Trust is delicate, needing time to establish, and hard to maintain. Trust between a person and their clinician has immense implications for successful diagnosis and then management, treatment, and healing. Clinicians must trust the health care system in which they practice, systems must trust clinicians and other staff, and we all must trust (to some extent) our community, state, and nation. A PubMed search for “trust” finds 423,646 results, a Cochrane search, 48 reviews. I am a researcher at heart, and find comfort in the structured understanding of our shared world. Within and across health care, trust is paramount, much researched, and effort intensive. In Beyond Tuskegee — Vaccine Distrust and Everyday Racism the authors state that while historic traumas have contributed to distrust, the way that black Americans are treated and misdiagnosed individually and daily within a health care system are larger factors in mistrust. This experience is shared by many marginalized groups and must be acknowledged and addressed.
Building trust to identify and work collaboratively toward shared goals is the heart of our work at the Foundation for Health Care Quality. Bringing together clinicians who work on the same organ system (e.g., cardiovascular surgeons and interventional cardiologists) or biological processes (e.g., obstetricians/gynecologists, family medicine physicians, midwives) as well as administrators responsible for the systems supporting the clinician-patient interaction, and patients themselves is necessary to holistically improve a health care service for every patient, in every system, across our region, and especially for those who have been historically marginalized. We all deserve high-quality, high-value care, and we all have a role to play in building this better system.

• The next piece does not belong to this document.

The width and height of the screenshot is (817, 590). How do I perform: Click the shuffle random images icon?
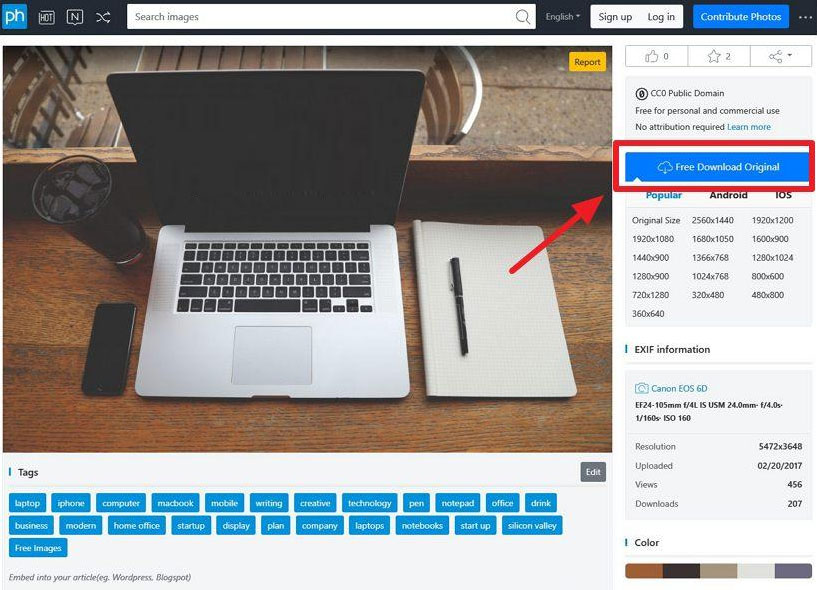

From the beginning of the COVID-19 pandemic in early 2020, we have all been witness to an erosion of trust, race-based violence, and spread of disinformation. The pandemic served to highlight and in some cases increase a very human instinct for self-preservation, to question whether those around you have your best interests at heart. Risk of COVID-19 infection is associated with lower levels of community trust – indicating a need for more communication and community engagement. We do a disservice to our community by putting up financial and language barriers to scientific evidence, including peer-reviewed articles; scientific understanding should be accessible and easy to understand for everyone. As social animals, we need to trust our communities for our own health; depression is associated with low self-reported trust. Our individual health is only as good as that of our neighbors’ health, our happiness at work depends on the morale of those around us, and our community needs all of us to help rebuild trust.
Working to build trust between groups, systems, and sectors through our Foundation for Health Care Quality is a privilege. I am grateful for every person and every organization involved, for your trust in us as a convener, and for the trust extended to one another. I trust I will talk to you all soon!